Task list
(1) Answer these questions about the checking account article:
(a) What money did the writer bring to the bank to open the first checking account?
(b) What is the debit card usually made of?
(c) What does the bank charge if you try to spend money you don't have?
(2) Extend the checking account article past its final sentence, keeping its voice and its focus on tracking your money.

This article covers the first type of bank account recommended for teenagers and others who are first becoming financially responsible. This is the first article in the Money Basics series.

What is a checking account?

A checking account is one of the most basic tools for establishing your financial identity. When I was a teenager, my parents took me to the bank to open my first checking account. I don’t remember the details, but I brought the money I had collected from my allowance and birthday gifts from relatives to the bank, and they gave me an account number and a book of checks. This checking account allowed me to keep my money safe as I saved money for large purchases. Every month, I received a statement describing all the money I brought to the bank, everything I took out of the account, and checks I wrote (if any). Banks won’t know about every check right away, so it’s important that you track this account yourself (see below).

The checks you write when you want to pay someone allow that person or business to take the money directly from your bank account. So if you want to use the allowance you have saved to buy a present for your brother, rather than going to the bank to take out the money you have deposited and carrying around bills and coins, you can write a check.

I mentioned the bank kept my money safe. Despite the popularity of bank robberies in the movies, it is unlikely for money to be stolen from a bank. It is more likely that cash left in my house would disappear, be misplaced, or be spent on things I didn’t need. The government helps out, too, by guaranteeing your checking account won’t lose your money.

What is a debit card?

Checking accounts have improved since I set up my first with my parents. Now, almost every bank will offer a debit card to go along with the checking account. This debit card lets you add cash to your bank account through an automated teller machine (ATM, or MAC machine). The card, which fits in your wallet and is usually made of plastic like a credit card, also allows you to withdraw cash from your account whenever you need cash. Some stores allow you to use your debit card to pay for the things you wish to buy instead of writing checks or exchanging cash.

Why do I need a checking account?

Any money you intend to spend soon should go into a checking account. When you open your first checking account, you may not have many bills to pay every month, like car insurance or rent. But you may want to buy birthday gifts for your friends and family, eat out with your friends, or in some cases, you may even need to help support your family. All of these will be easier with a checking account, checks, and a debit card.

If you have a job, find out about having your paycheck sent directly to your bank. This saves you the trip to the bank every week (or every other week) and allows you to receive the money in your bank account sooner. It also keeps your hands off the money so you don’t have the easier opportunity to get in your own way as you save.

How do I manage my checking account?

Banks will usually stop you from spending more money than you have in your bank account, but that is problematic when you write checks. If you write a check manually, your bank won’t know about it until the person or business who receives the check takes it to their own bank to deposit it or turn it into cash. So it’s very important to keep track of the checks you write so you always know how much money you have. If you mess up and try to spend money that you don’t have, your bank will charge you fees. These fees are completely unnecessary, so avoid them by keeping track of your money.

Supplied entries
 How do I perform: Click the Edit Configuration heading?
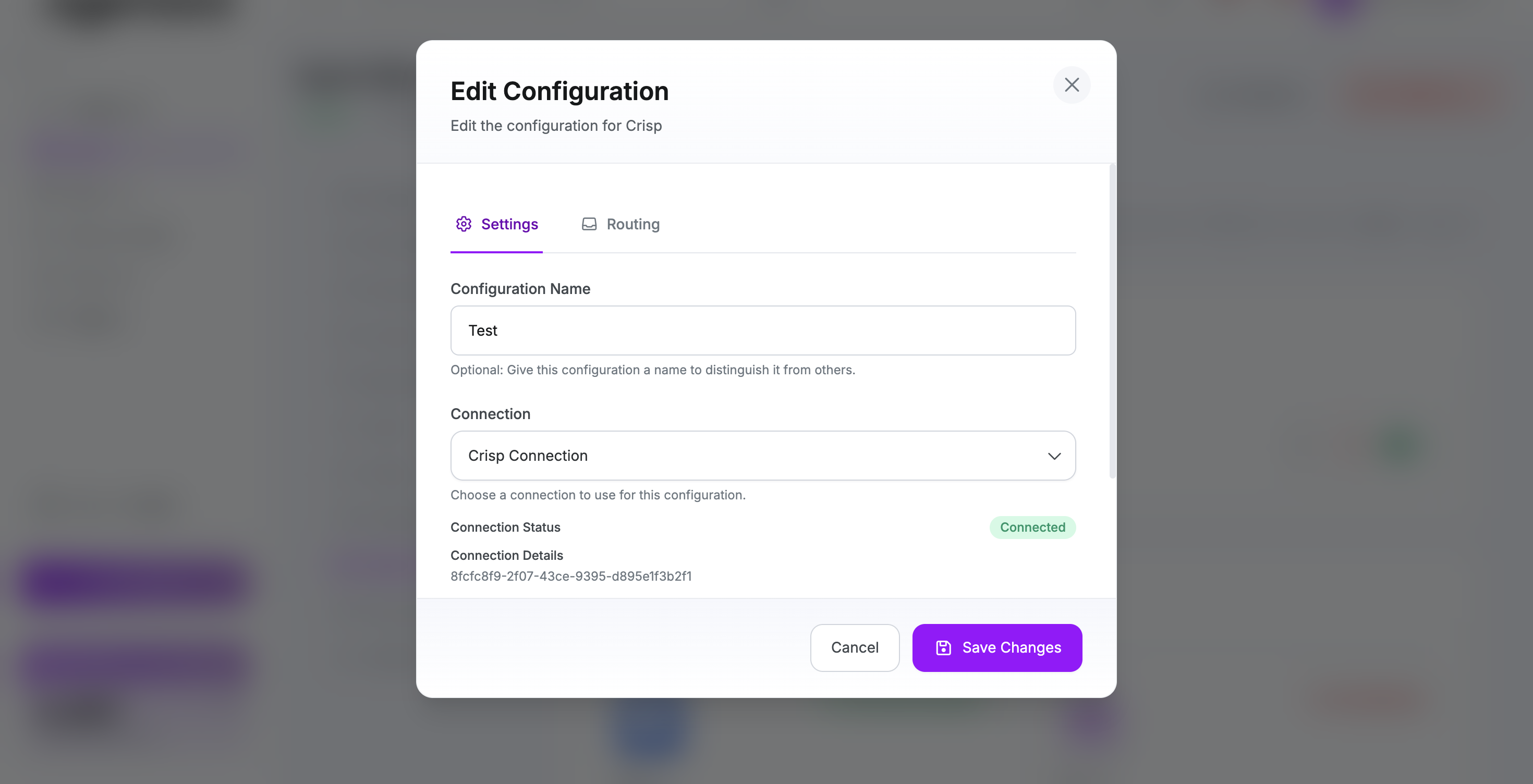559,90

==

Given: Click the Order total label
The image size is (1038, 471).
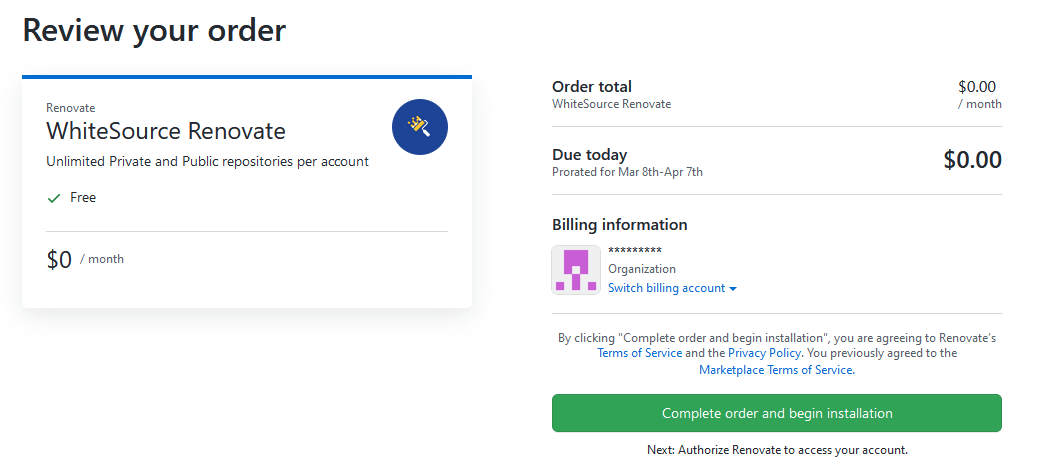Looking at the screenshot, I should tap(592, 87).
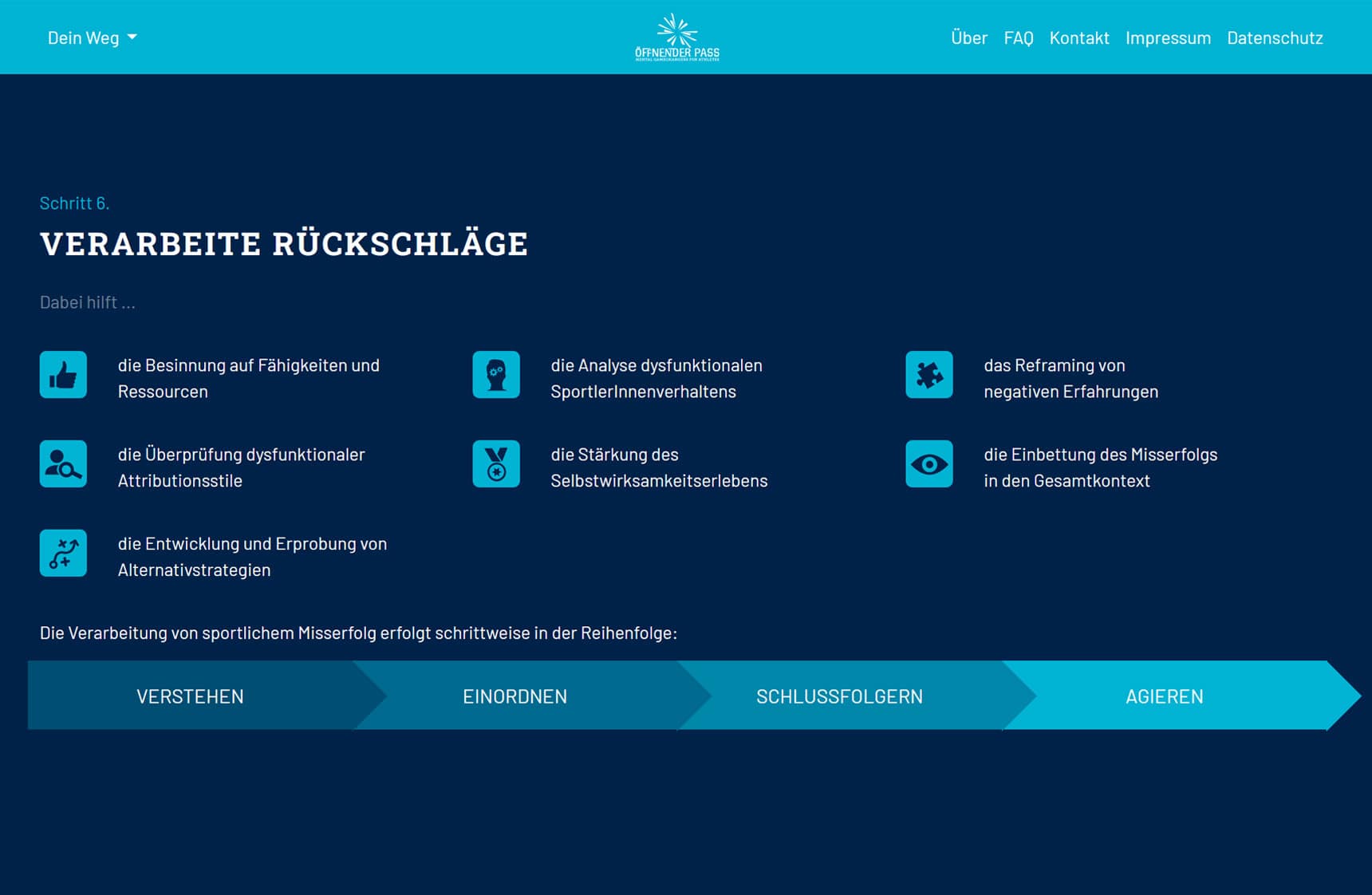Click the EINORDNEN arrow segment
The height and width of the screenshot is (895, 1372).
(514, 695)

Answers given
(1)
(a) Money collected from allowance and from birthday gifts from relatives.
(b) Plastic, like a credit card.
(c) Fees.

(2)
When you receive a check book, you usually receive a register — pages with grids. Within these grids, you should write down every transaction in your checking account. Each line includes a space for the date, a description of the transaction, and the amount. Your first line should be your opening deposit, the money you gave the bank to open your account. If you opened your account with $100 on April 19, 2009, your register would look like this:

Date Check Number Description Deposit Withdrawal Balance
4/19/2009 Opening deposit $100.00 $100.00

If you decide to write a check on April 20 to buy a gift for a friend at Best Buy, your register might look like this:

Date Check Number Description Deposit Withdrawal Balance
4/19/2009 Opening deposit $100.00 $100.00
4/20/2009 301 Best Buy – gift for Dave $40.00 $60.00

As you can see, if you had $100 in your bank account at the end of April 19 and you wrote a check for $40 on April 20, your remaining balance is $60. Regardless of what your bank says, you only have $60 left to spend. At the end of the month, when you receive a statement from the bank, you can compare the bank’s records with your own, identifying which checks are still outstanding — not listed on the bank statement.

Keeping track of your checking account with this register was easy before debit cards and ATMs. But just as technology has made it easier to spend your money, technology has made it easier to track your money. I use Quicken on my computer because it works just like the register described above, but it automatically compares the bank’s records with mine.

How do I choose a checking account?

You should look for a checking account that does not charge you unnecessary fees. Most banks offer “student checking accounts” which have low minimum balances (if any) and no monthly fees. This is a good place to start. Student checking accounts are otherwise identical to regular checking accounts, and you can compare them by visiting a bank’s website or visiting a bank in person and asking questions. I suggest convenience, which can take several forms. You may want to choose the same bank that your parents use the most so you can combine trips to the bank when you have money to deposit. You could also choose a bank that has a branch location close to your house.

I suggest looking for an account that doesn’t allow you to “overdraw” your account. Overdrawing, which means taking more money from your account than you have available, can result in an overdraft fee. The bank will take your money from you as a penalty if you try to spend more than you have. Ask the bank about setting up your account to stop your debit card from working if you don’t have enough money. But the bank can’t do anything if you write a check and don’t have enough money in your account. If you write a check without enough to cover it, the check will bounce, and you will still be charged a fee.

Besides the regular or student checking account, you should know about two other types of checking account. Interest-bearing checking accounts allow you to increase your bank balance without doing anything. The bank pays you a small amount of interest every month in return for you giving them your cash. This sounds like a good deal, but it usually comes with certain restrictions. You may need to maintain a high balance in the account to earn this interest, the bank may charge you a fee, or a combination of the two. In most cases, savings accounts offer better deals than interest-bearing checking accounts.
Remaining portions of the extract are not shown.